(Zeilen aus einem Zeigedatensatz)
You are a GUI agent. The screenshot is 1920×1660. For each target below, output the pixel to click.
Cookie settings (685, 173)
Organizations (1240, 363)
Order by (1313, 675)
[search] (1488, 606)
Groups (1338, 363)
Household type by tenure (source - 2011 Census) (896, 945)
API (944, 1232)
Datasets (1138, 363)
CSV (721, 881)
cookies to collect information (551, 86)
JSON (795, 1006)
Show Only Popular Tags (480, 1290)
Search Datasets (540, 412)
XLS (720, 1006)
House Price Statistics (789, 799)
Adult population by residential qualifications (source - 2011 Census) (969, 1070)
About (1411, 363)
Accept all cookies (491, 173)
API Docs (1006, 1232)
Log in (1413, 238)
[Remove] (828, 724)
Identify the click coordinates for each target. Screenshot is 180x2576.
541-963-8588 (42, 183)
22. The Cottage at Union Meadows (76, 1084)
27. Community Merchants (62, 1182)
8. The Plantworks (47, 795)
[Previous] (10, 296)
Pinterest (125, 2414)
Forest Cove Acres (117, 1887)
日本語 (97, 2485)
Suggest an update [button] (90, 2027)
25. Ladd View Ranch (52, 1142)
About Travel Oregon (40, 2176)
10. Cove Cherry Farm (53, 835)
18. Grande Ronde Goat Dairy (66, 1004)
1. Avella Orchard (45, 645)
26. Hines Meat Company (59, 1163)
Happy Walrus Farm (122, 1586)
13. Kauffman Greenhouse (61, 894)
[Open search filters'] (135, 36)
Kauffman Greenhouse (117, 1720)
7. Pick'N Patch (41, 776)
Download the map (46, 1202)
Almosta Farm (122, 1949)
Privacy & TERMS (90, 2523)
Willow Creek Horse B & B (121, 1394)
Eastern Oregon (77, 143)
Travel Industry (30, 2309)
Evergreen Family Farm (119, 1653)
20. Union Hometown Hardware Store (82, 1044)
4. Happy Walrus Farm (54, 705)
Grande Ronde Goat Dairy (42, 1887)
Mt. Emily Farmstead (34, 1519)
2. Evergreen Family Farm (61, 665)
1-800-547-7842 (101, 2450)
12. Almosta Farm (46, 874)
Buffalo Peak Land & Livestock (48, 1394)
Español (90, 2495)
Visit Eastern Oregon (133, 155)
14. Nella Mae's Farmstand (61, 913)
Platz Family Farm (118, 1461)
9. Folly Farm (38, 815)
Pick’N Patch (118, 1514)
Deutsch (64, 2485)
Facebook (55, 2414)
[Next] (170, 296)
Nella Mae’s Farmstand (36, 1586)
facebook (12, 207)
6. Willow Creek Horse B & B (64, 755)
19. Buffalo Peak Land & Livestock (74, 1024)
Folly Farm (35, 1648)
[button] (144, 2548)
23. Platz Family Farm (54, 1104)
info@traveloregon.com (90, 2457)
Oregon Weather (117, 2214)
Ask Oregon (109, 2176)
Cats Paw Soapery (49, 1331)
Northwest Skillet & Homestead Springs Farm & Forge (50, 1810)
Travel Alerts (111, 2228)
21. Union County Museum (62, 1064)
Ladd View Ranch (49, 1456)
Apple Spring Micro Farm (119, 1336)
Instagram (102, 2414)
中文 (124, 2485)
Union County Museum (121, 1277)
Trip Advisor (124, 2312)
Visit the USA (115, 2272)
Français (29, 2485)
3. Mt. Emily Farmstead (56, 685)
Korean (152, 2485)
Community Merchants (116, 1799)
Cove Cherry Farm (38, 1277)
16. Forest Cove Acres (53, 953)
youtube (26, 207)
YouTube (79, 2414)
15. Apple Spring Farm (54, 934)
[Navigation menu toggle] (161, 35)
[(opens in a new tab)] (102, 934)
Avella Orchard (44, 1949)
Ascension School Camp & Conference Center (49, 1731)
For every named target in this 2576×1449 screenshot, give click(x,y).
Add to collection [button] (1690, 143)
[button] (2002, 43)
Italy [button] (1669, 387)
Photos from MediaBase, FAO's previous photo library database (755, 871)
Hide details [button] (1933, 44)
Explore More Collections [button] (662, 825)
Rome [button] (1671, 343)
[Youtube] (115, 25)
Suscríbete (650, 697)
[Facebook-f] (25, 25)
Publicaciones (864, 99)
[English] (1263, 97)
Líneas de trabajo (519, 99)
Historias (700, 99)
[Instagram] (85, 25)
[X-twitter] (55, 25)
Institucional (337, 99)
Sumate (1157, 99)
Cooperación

■ **Ziel**
Bitte such aus den Zeilen oben alle heraus, in denen das Wort „Census“ vorkommt, und übernimm sie vollständig. Groß- und Kleinschreibung sind zu beachten.

■ **Lösung**
Household type by tenure (source - 2011 Census) (896, 945)
Adult population by residential qualifications (source - 2011 Census) (969, 1070)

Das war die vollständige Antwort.